Records contained in a dataset
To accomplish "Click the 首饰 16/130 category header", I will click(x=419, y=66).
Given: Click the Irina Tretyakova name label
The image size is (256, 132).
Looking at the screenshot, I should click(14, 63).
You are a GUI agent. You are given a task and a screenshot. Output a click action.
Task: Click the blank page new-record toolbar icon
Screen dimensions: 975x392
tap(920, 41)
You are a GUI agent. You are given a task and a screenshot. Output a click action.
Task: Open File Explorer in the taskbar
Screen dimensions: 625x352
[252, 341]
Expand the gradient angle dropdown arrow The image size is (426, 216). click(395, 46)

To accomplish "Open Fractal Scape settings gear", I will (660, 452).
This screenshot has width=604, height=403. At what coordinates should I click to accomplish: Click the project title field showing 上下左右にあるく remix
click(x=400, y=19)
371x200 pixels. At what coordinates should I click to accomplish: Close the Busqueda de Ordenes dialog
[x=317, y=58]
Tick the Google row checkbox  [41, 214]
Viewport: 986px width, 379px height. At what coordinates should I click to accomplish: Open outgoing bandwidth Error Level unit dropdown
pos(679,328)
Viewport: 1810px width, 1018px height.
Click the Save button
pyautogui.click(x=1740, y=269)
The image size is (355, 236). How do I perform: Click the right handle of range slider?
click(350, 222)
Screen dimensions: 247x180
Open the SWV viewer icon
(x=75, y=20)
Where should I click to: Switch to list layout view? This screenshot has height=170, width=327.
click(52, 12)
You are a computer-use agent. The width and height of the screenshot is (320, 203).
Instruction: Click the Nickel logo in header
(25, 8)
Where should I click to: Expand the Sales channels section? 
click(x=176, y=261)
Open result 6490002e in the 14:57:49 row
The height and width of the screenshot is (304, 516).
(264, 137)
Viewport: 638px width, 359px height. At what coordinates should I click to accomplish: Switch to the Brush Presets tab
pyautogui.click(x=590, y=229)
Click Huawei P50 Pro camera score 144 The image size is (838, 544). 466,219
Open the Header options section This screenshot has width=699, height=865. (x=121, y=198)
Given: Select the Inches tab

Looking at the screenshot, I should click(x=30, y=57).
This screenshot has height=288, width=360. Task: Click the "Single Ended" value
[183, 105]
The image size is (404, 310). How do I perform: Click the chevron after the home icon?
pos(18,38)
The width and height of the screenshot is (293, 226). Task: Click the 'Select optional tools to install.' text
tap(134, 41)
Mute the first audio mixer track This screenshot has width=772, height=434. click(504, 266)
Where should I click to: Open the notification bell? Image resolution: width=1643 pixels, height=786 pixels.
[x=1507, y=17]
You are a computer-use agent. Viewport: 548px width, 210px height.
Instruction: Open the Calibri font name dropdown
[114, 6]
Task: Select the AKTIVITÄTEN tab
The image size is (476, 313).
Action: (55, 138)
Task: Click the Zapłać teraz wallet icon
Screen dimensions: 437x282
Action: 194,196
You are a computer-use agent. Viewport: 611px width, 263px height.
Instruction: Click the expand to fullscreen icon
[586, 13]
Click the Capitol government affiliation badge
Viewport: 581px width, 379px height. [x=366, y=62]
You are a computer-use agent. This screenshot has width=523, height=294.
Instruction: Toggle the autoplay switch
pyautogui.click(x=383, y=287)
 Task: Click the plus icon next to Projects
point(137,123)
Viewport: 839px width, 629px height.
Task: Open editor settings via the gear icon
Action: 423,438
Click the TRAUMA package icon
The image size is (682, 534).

**What to work on**
Your task is to repeat the data exactly; please include every line.

**Exercise solution**
To accomplish "Click the 首饰 16/130 category header", I will click(x=419, y=66).
Given: Click the Irina Tretyakova name label
The image size is (256, 132).
Looking at the screenshot, I should click(14, 63).
You are a GUI agent. You are given a task and a screenshot. Output a click action.
Task: Click the blank page new-record toolbar icon
Screen dimensions: 975x392
tap(920, 41)
You are a GUI agent. You are given a task and a screenshot. Output a click action.
Task: Open File Explorer in the taskbar
Screen dimensions: 625x352
[252, 341]
Expand the gradient angle dropdown arrow The image size is (426, 216). click(395, 46)

To accomplish "Open Fractal Scape settings gear", I will (660, 452).
This screenshot has width=604, height=403. At what coordinates should I click to accomplish: Click the project title field showing 上下左右にあるく remix
click(x=400, y=19)
371x200 pixels. At what coordinates should I click to accomplish: Close the Busqueda de Ordenes dialog
[x=317, y=58]
Tick the Google row checkbox  [41, 214]
Viewport: 986px width, 379px height. At what coordinates should I click to accomplish: Open outgoing bandwidth Error Level unit dropdown
pos(679,328)
Viewport: 1810px width, 1018px height.
Click the Save button
pyautogui.click(x=1740, y=269)
The image size is (355, 236). How do I perform: Click the right handle of range slider?
click(350, 222)
Screen dimensions: 247x180
Open the SWV viewer icon
(x=75, y=20)
Where should I click to: Switch to list layout view? This screenshot has height=170, width=327.
click(52, 12)
You are a computer-use agent. The width and height of the screenshot is (320, 203).
Instruction: Click the Nickel logo in header
(25, 8)
Where should I click to: Expand the Sales channels section? 
click(x=176, y=261)
Open result 6490002e in the 14:57:49 row
The height and width of the screenshot is (304, 516).
(264, 137)
Viewport: 638px width, 359px height. At what coordinates should I click to accomplish: Switch to the Brush Presets tab
pyautogui.click(x=590, y=229)
Click Huawei P50 Pro camera score 144 The image size is (838, 544). 466,219
Open the Header options section This screenshot has width=699, height=865. (x=121, y=198)
Given: Select the Inches tab

Looking at the screenshot, I should click(x=30, y=57).
This screenshot has height=288, width=360. Task: Click the "Single Ended" value
[183, 105]
The image size is (404, 310). How do I perform: Click the chevron after the home icon?
pos(18,38)
The width and height of the screenshot is (293, 226). Task: Click the 'Select optional tools to install.' text
tap(134, 41)
Mute the first audio mixer track This screenshot has width=772, height=434. click(504, 266)
Where should I click to: Open the notification bell? Image resolution: width=1643 pixels, height=786 pixels.
[x=1507, y=17]
You are a computer-use agent. Viewport: 548px width, 210px height.
Instruction: Open the Calibri font name dropdown
[114, 6]
Task: Select the AKTIVITÄTEN tab
The image size is (476, 313).
Action: (55, 138)
Task: Click the Zapłać teraz wallet icon
Screen dimensions: 437x282
Action: 194,196
You are a computer-use agent. Viewport: 611px width, 263px height.
Instruction: Click the expand to fullscreen icon
[586, 13]
Click the Capitol government affiliation badge
Viewport: 581px width, 379px height. [x=366, y=62]
You are a computer-use agent. This screenshot has width=523, height=294.
Instruction: Toggle the autoplay switch
pyautogui.click(x=383, y=287)
 Task: Click the plus icon next to Projects
point(137,123)
Viewport: 839px width, 629px height.
Task: Open editor settings via the gear icon
Action: 423,438
Click the TRAUMA package icon
The image size is (682, 534).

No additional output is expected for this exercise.